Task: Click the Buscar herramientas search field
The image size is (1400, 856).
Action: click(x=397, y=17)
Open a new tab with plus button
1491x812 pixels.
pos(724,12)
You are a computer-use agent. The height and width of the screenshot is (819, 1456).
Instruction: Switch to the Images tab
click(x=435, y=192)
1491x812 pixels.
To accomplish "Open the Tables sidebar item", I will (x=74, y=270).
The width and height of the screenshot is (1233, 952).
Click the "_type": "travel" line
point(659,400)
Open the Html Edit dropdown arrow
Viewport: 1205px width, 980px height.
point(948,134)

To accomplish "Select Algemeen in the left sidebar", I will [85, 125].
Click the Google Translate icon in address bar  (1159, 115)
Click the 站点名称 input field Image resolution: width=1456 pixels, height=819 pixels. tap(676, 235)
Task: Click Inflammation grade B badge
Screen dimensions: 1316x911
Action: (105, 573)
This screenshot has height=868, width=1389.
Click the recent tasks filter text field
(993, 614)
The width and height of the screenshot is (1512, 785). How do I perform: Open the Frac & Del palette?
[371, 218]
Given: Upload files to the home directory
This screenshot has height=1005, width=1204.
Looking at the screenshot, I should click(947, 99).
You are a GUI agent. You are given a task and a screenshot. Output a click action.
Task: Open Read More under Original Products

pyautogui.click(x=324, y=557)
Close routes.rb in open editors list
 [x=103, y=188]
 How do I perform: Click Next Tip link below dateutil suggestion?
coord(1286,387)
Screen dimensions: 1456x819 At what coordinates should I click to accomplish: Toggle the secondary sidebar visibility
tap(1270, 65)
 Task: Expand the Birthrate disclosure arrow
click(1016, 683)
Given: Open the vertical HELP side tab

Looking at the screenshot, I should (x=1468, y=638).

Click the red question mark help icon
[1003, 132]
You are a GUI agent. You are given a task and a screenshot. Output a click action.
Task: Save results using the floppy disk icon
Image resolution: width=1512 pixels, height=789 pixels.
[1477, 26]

[AIM OF THE TASK]
Nothing but the lines from the line containing "Screen dimensions: 1456x819" through the final line of the entries should appear in your answer, copied exactly.

[SOLUTION TO THIS TASK]
Screen dimensions: 1456x819 At what coordinates should I click to accomplish: Toggle the secondary sidebar visibility
tap(1270, 65)
 Task: Expand the Birthrate disclosure arrow
click(1016, 683)
Given: Open the vertical HELP side tab

Looking at the screenshot, I should (x=1468, y=638).

Click the red question mark help icon
[1003, 132]
You are a GUI agent. You are given a task and a screenshot. Output a click action.
Task: Save results using the floppy disk icon
Image resolution: width=1512 pixels, height=789 pixels.
[1477, 26]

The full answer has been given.